Cela est permis entre maharims, avec des conditions. Par exemple, on peut embrasser les joues, le front, mais pas les lèvres. On fait une accolade ou un câlin que si les deux personnes sont proprement couvertes (habillées). On ne fera pas cela sous une couverture. De même, il faut faire en sorte que certaines parties du corps n’entrent pas en contact, comme les cuisses, l’estomac, les seins, etc. Aussi, il ne doit y avoir aucun désir ou de choses du genre, sinon embrasser ou accoler sera interdit.

Wa Allâhu a’alam.

 

Notes :

[1] Ustadh Salman Younas est diplômé dans les Sciences Politiques et Religieuses. Il a étudié avec des Savants à New York et en ligne avant de partir étudier à Amman (Jordanie). Il a étudié le Droit Islamique, les Fondements de la Jurisprudence, la Croyance, la Science du Hadith, la logique, l’Arabe et le Tafsir.
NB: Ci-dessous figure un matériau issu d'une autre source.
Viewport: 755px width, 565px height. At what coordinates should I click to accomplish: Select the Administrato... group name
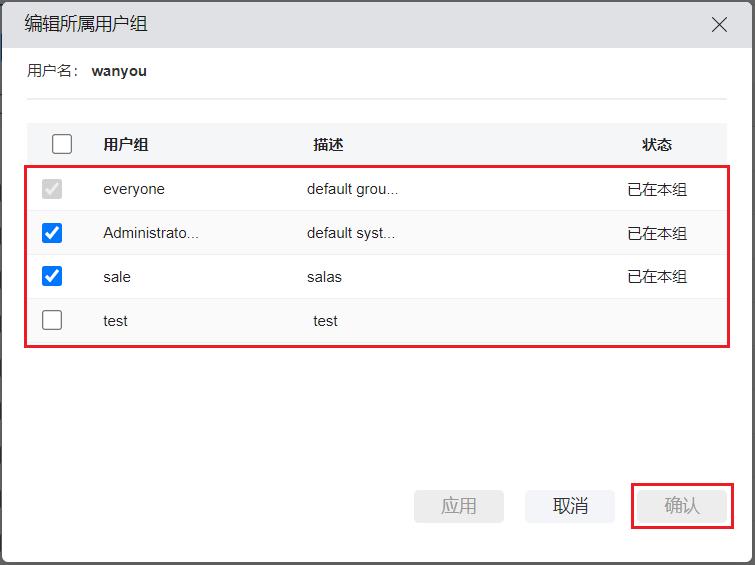click(x=151, y=233)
Parmi ses professeurs on compte Sheykh Faraz Rabbani, Sheykh Salah Abu’l Hajj, Sheykh Ashraf Muneeb, Sheykh Ahmad Hasanat, Sheykh Hamza Karamali, Sheykh Ahmad Snobar, Sheykh Ali Hani, Sheykh Hamza Bakri, Ustadh Rajab Harun et d’autres.
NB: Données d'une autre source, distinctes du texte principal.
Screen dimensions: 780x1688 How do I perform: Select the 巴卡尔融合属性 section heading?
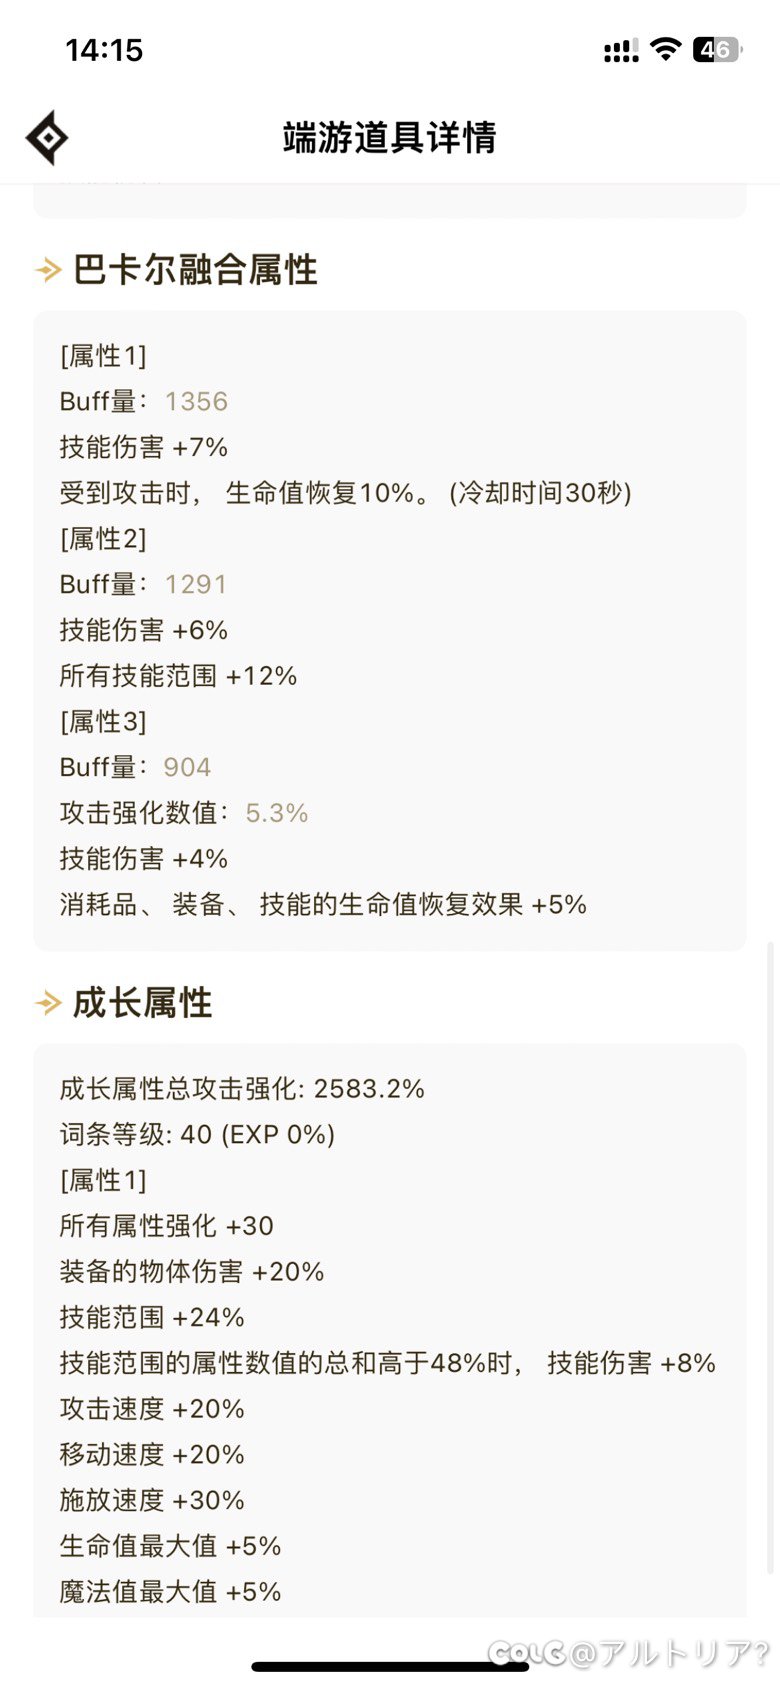[x=195, y=270]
[2] Sheykh Abdul Raheem à étudier entre autre au Darul Uloom (Bury UK), avec Sheykh Yusuf Motala, Sheykh Islamul Haq et d’autres, puis au Mazahir al Uloom, Saharanpur (Inde) sous l’oeil attentif de Sheykh Yunus Jaunpuri (étudiant de Sheykh al-Hadith Zakariyya Kandhalwi), de Mufti Muzaffar Hussain, de Mawlana Muhammad Aqil, de Mawlana Salman, de Mufti Mahmood al Hasan Gangohi, etc. Sheykh Abdul Raheem a passé les 25 dernières années a enseigner et lire les textes clefs dans le  Curriculum du Dars Nizami (Tafsir d’al Baydhawi, Tafsir al-Jalalain, Sunans d’Abu Dawood, Tirmidhi, et Ibn Majah, et les Sahihayn d’al-Bukhari de Muslim. Il a aussi appris le Mukhtasar d’Al Quduri et le fameux texte de Fiqh d’al Hidayah. Vous pouvez trouver sa biographie ici.
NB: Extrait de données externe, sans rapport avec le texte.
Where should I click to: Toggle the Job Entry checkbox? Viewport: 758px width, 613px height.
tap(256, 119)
[3] Ici ce n’est pas les baisers dont il est question mais le fait de prendre, de tenir entre ses bras quelqu’un ou quelque chose ; d’étreindre (Larousse)S’embrasser (Mu’anaqah) vient du mot Arabe ‘Unuq, qui signifie le cou. C’est un mot qui selon la Science Arabe de la Morphologie dénote une double performance (deux actes). Ainsi selon certains savants, pour qu’une embrassade soit complète, il faut que le côté droit du cou des deux individus se rencontre en premier, puis ensuite faire de même avec le côté gauche. Mais embrasser que d’un côté sera tout de même suffisant.

[4] Rapporté par At-Tirmidhi n°2733 (hassan), Riyad as-Salihin n°891
[5] Al-Bayhaqi, Abu Dawud
[6] C’est-à-dire que certains le prennent en tant que tel.
[7] De sang
[8] Le Mufti Siraj Desai est diplômé du Dar ul-‘Ulum de Jalalabad en Inde. Il est responsable du Dar ul-‘Ulum Abou Bakr en Afrique du Sud.

Ps : Concernant l’école Malikite, il est rapporté dans la Rissala d’Al-Qarawâni رحمه الله  que l’Imam Mâlik رضي الله عنه a considéré l’accolade comme non souhaitable, alors que Sufyan Ibn ‘Uyaynah l’a permise. Dans la Muqaddima al-Izziyya, il est rapporté la même chose en ajoutant que l’Imam Mâlik donne cet avis en l’absence de Hadith appuyant cette pratique à l’exception de celui qui concerne le retour de Ja’far. Il est aussi stipulé que cela n’a pas été fait par la suite par les Compagnons. Cela dit, il est rapporté qu’un jour, Sufyan Ibn ‘Uyaynah entra chez Mâlik qui lui serra la main et lui dit : « Si l’accolade n’était pas répréhensible, je t’aurai pris en accolade ». Sufyan répondit alors : « L’accolade a été pratiquée par celui qui est de loin meilleur que toi et que moi ». Et il rapporta l’histoire susmentionnée de Ja’far.